__Task directions__:
Determine which lines of the records include the word "agent", and copy them.

__Given entries__:
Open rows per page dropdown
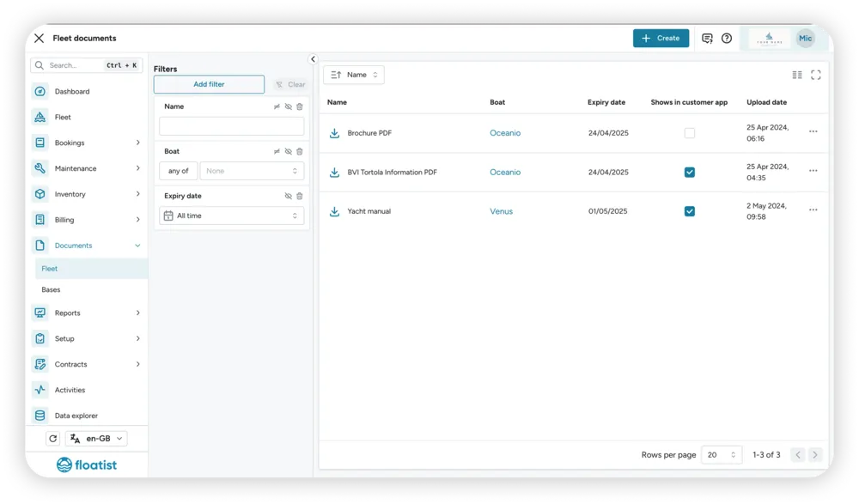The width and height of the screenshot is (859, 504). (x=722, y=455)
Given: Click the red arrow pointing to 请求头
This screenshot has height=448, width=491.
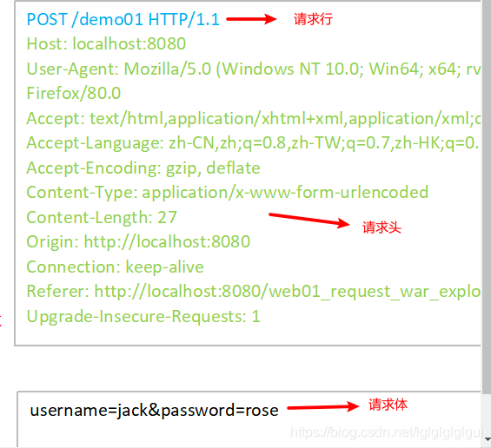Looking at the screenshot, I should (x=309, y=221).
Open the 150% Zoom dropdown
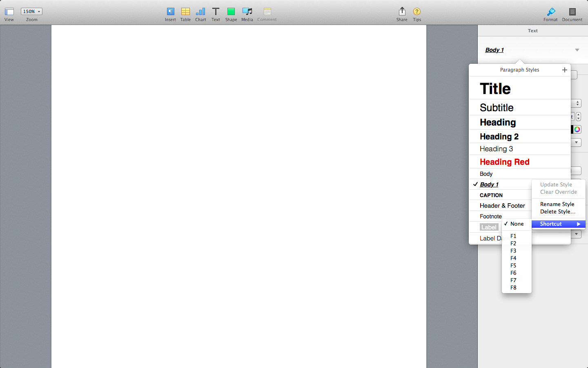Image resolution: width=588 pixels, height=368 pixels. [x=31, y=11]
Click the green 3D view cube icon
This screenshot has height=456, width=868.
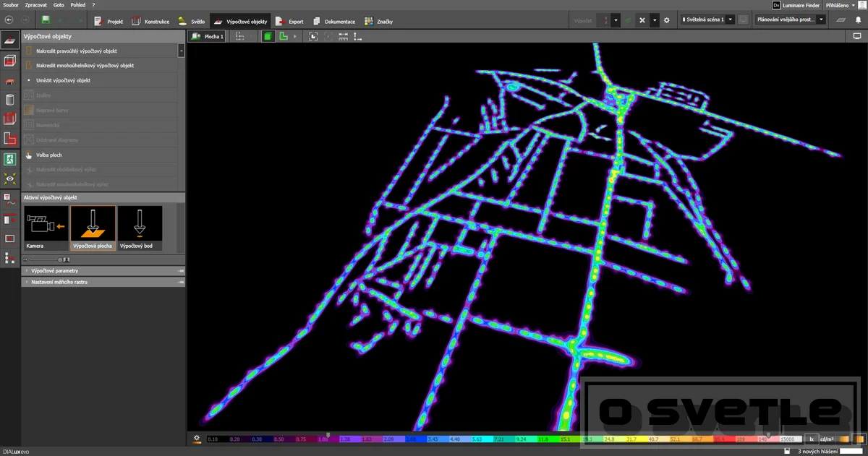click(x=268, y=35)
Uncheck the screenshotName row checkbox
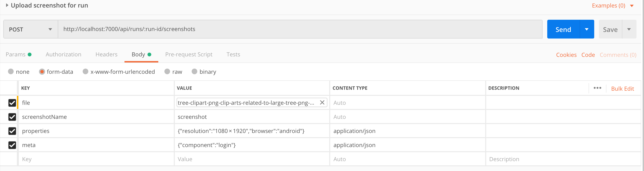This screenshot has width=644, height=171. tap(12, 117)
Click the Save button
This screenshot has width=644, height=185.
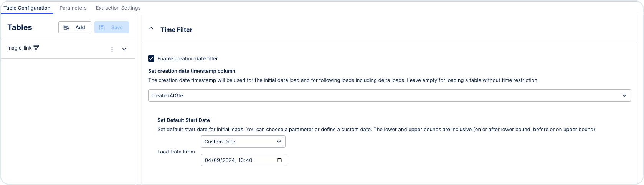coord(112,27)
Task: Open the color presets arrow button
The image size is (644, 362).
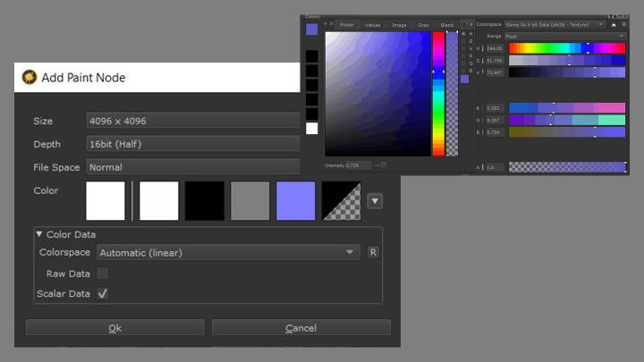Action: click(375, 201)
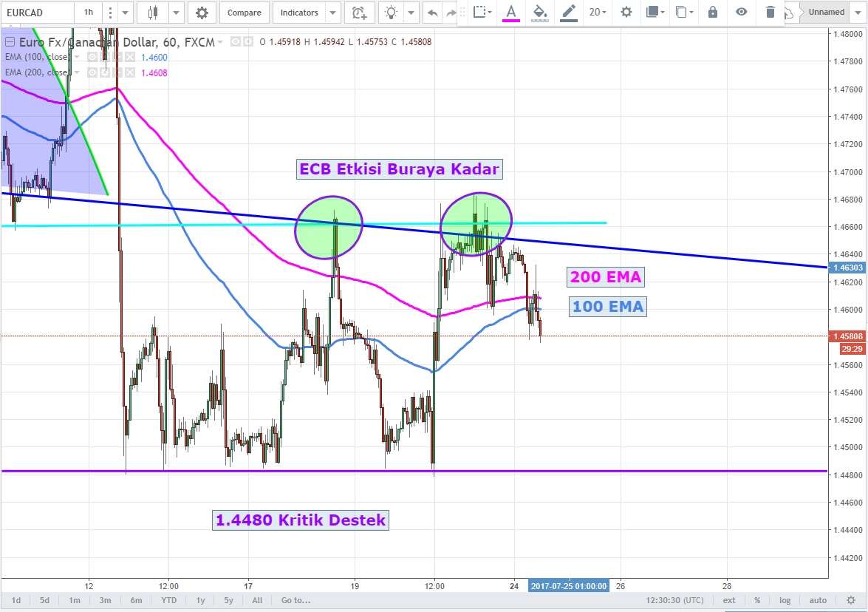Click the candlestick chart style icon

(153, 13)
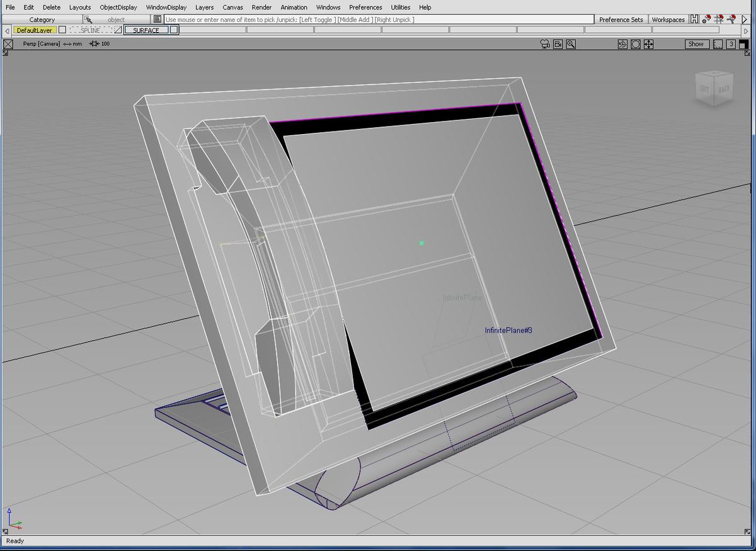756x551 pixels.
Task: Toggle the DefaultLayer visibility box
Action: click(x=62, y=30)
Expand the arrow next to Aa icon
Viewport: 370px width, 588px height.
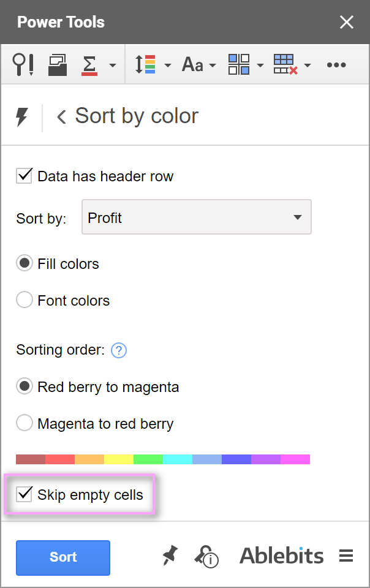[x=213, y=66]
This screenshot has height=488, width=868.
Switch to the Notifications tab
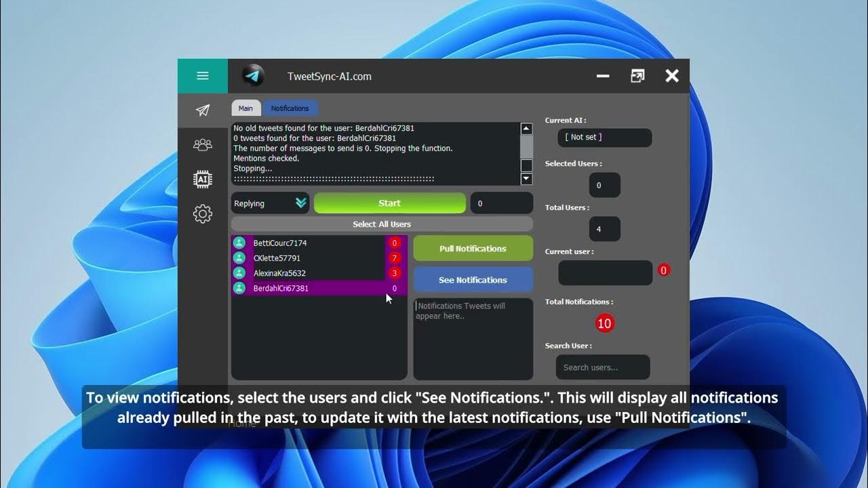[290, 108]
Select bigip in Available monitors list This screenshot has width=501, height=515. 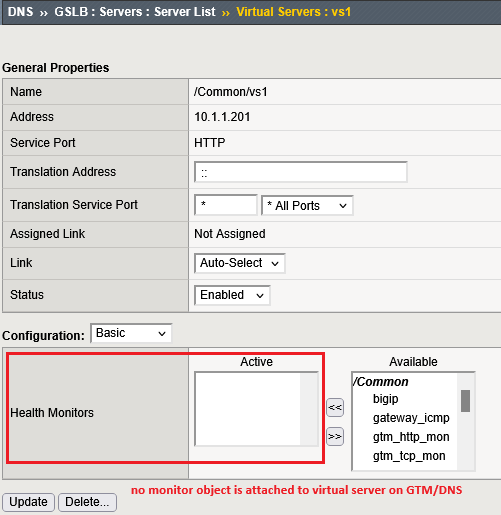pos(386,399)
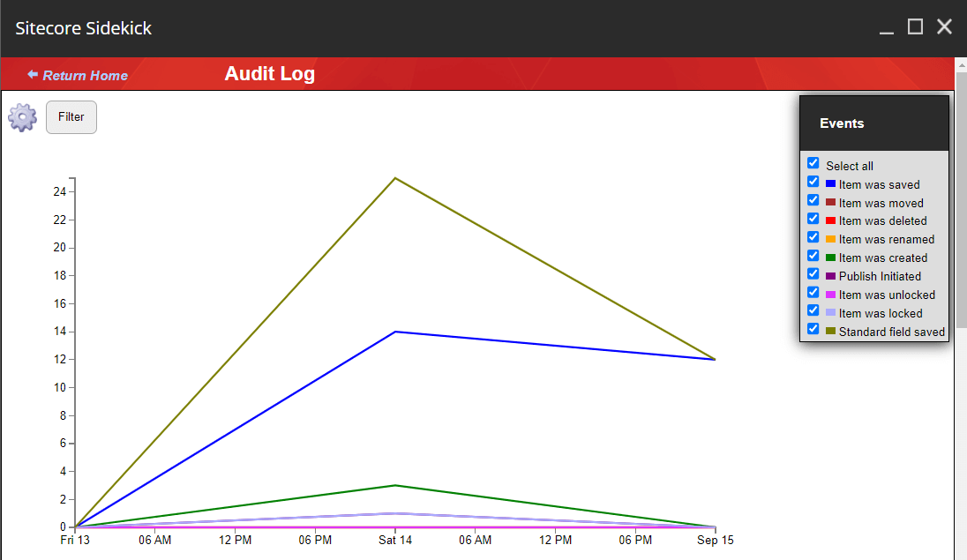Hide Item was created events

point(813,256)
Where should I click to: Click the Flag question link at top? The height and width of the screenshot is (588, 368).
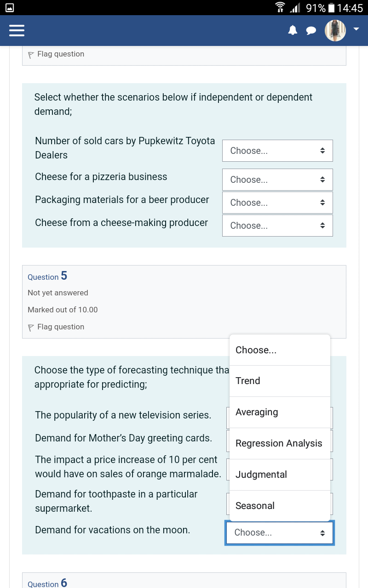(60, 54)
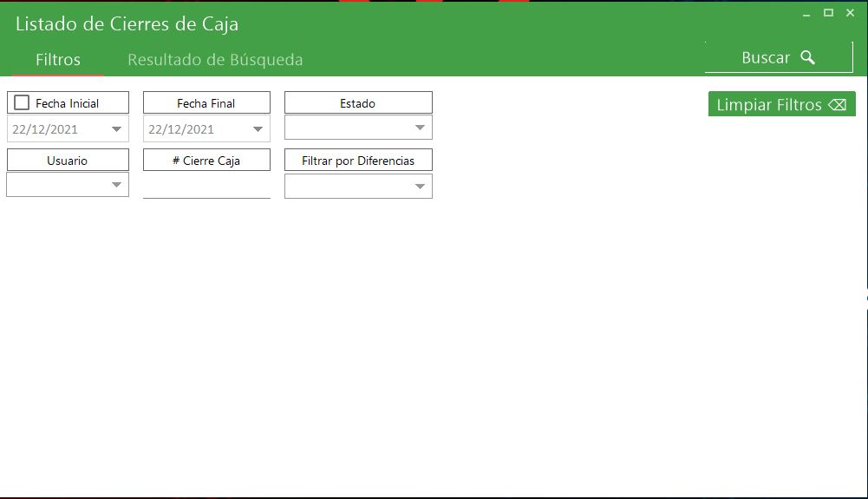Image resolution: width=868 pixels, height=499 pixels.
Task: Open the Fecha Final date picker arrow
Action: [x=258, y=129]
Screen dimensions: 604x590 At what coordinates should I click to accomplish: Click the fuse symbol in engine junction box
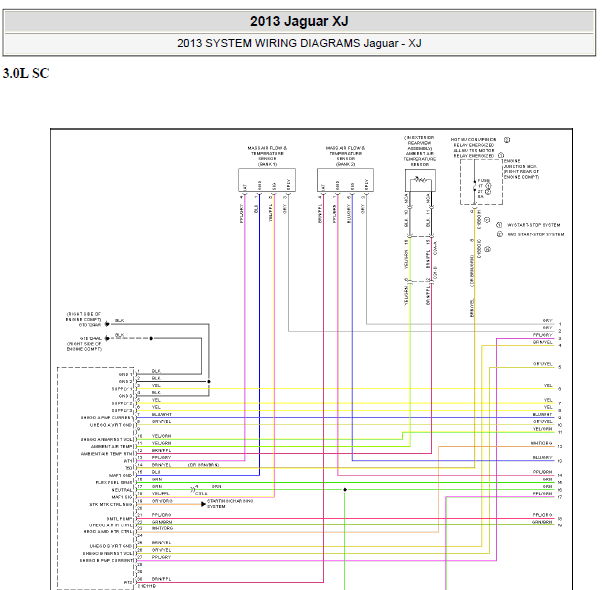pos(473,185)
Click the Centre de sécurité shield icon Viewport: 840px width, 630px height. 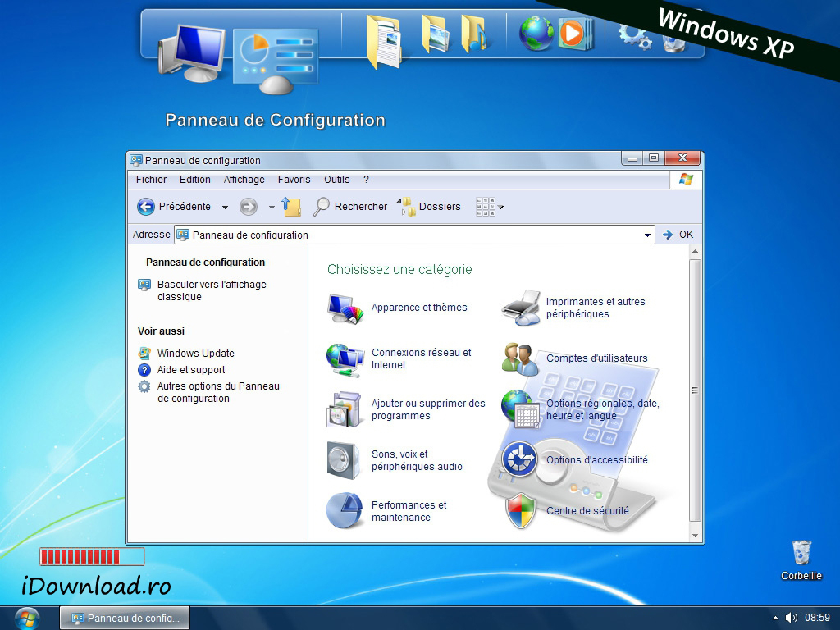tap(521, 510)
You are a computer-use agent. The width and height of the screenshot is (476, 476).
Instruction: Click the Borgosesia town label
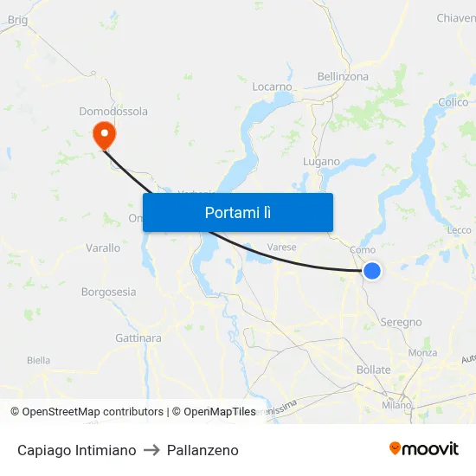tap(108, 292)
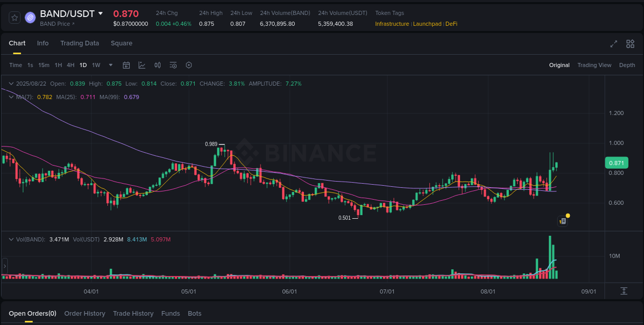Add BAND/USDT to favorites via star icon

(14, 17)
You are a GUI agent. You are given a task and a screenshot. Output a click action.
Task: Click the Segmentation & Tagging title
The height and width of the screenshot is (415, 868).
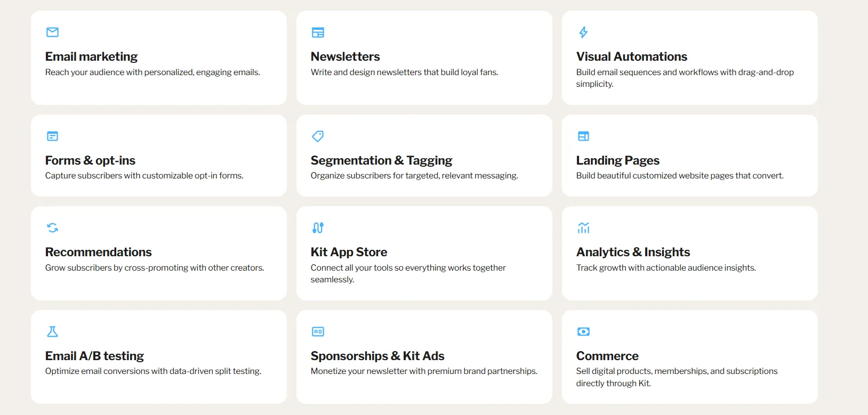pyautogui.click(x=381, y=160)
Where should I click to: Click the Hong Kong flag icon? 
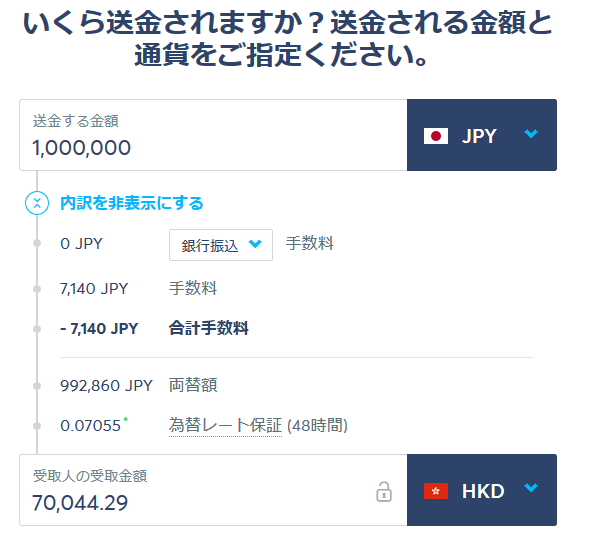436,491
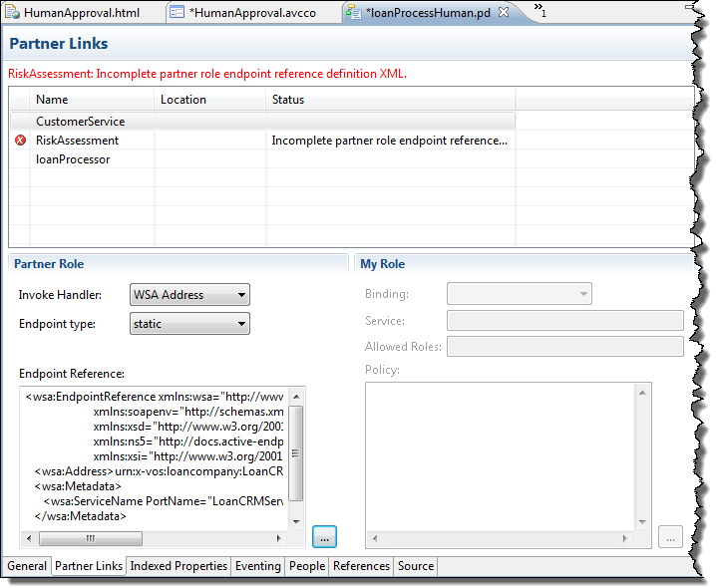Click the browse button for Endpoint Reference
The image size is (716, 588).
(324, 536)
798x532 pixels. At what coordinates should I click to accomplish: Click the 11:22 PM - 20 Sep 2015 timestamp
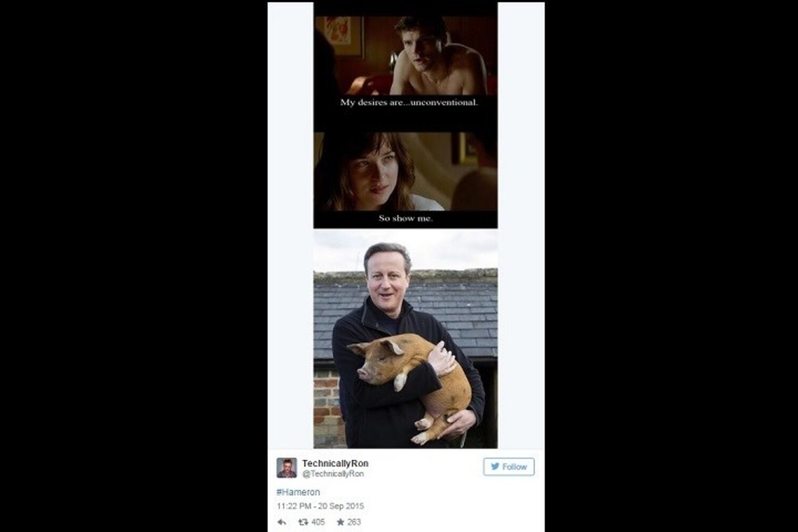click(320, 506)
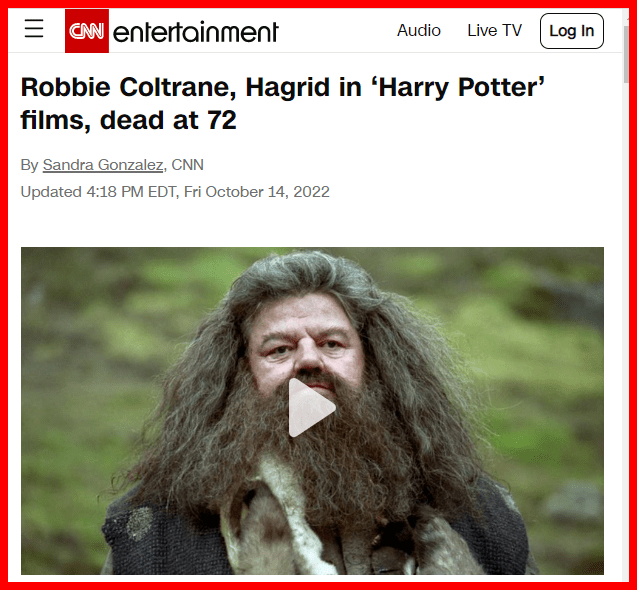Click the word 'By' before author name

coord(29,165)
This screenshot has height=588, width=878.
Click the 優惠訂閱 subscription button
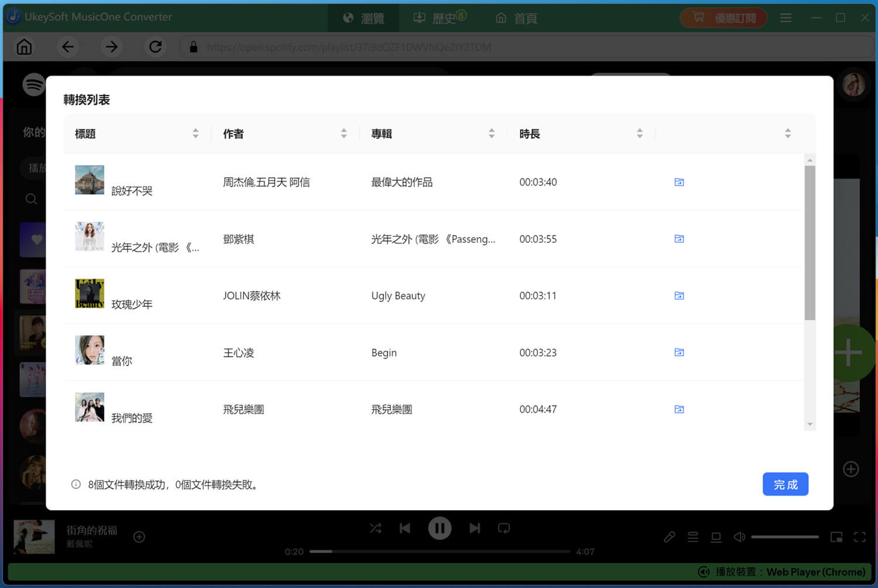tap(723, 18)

__Task result__:
You are a computer-use agent. The width and height of the screenshot is (476, 476).
You are a GUI agent. You are given a task and a screenshot. Output a click action.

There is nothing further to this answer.